# Given text
------------------------------------------------

The paintings, sculptures and installations in "USA Today," opening Friday at London's Royal Academy of Arts, are often shocking. But it's not yet clear whether the show will be as successful as the blockbuster "Sensation."
That exhibition prompted a political firestorm in New York when it moved there in 1999. Then-Mayor Rudolph Giuliani was so offended by a portrait of the Virgin Mary adorned with elephant dung that he temporarily cut off funding to the Brooklyn Museum.
"USA Today" curator Norman Rosenthal said some of work in the new show was "quite hard-hitting. ... The Sodom and Gomorrah aspect of America is very present in this exhibition."
Wangechi Mutu's series of faces, "Uterine Catarrh," is a collage of body parts, featuring female genitalia.
One wall displays 45 framed newspaper cuttings about police corruption, which creator Dash Snow sprayed with semen.
Barnaby Furnas' painting "Duel" portrays two men inches (centimeters) apart shooting at each other. The canvas is covered with fireworks and large blood red splotches.
Rosenthal said that when Saatchi approached him about the possibility of the show, he began speaking with artists and collectors about it.
"I began to get the feeling something is going on in America that ought to be shared with people," he said.
In Jules de Balincourt's "U.S. World Studies II," a stylized map of the United States is presented upside down, Texas at the top, with politically left-leaning states split from right-leaning ones.
A second map shows the amounts that Wal-Mart, Target and other corporations donated to the Republican Party for the 2004 election.

------------------------------------------------

# Material shown

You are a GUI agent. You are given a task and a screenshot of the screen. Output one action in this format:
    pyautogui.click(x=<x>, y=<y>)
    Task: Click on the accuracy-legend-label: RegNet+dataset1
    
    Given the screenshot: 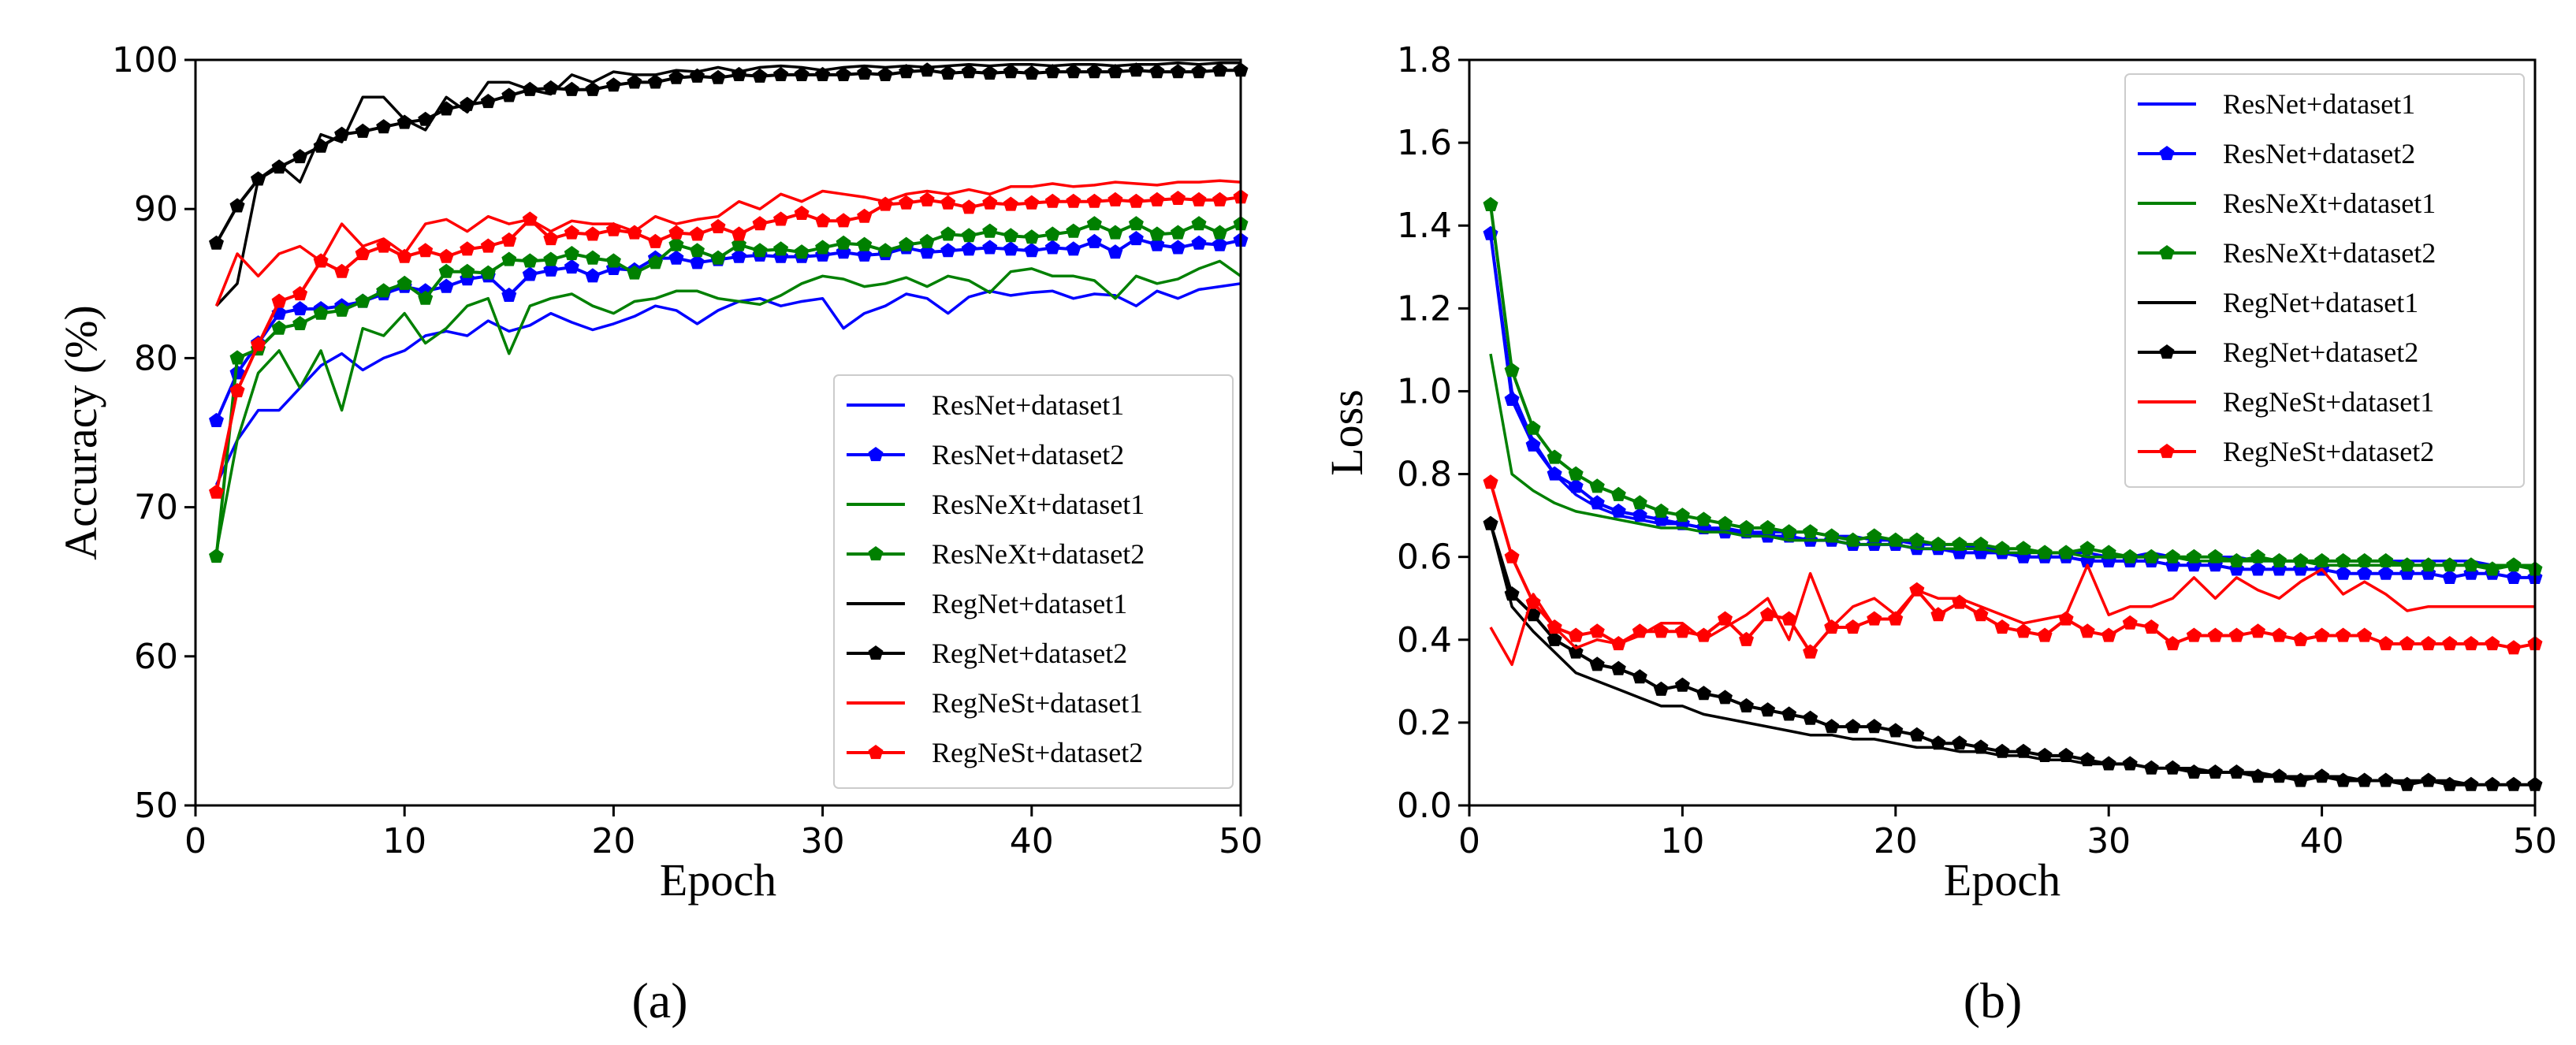 What is the action you would take?
    pyautogui.click(x=1029, y=604)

------------------------------------------------

# Parts of the exercise
1. In the exhibition article, what offended Rudolph Giuliani enough to make him temporarily cut off museum funding?
2. Rewrite the part of the exhibition article that opens with the words "That exhibition prompted" and closes with "sprayed with semen.", putting "Queens Museum" in place of "Brooklyn Museum".

# Results by task
1. A portrait of the Virgin Mary adorned with elephant dung.

2.
That exhibition prompted a political firestorm in New York when it moved there in 1999. Then-Mayor Rudolph Giuliani was so offended by a portrait of the Virgin Mary adorned with elephant dung that he temporarily cut off funding to the Queens Museum.
"USA Today" curator Norman Rosenthal said some of work in the new show was "quite hard-hitting. ... The Sodom and Gomorrah aspect of America is very present in this exhibition."
Wangechi Mutu's series of faces, "Uterine Catarrh," is a collage of body parts, featuring female genitalia.
One wall displays 45 framed newspaper cuttings about police corruption, which creator Dash Snow sprayed with semen.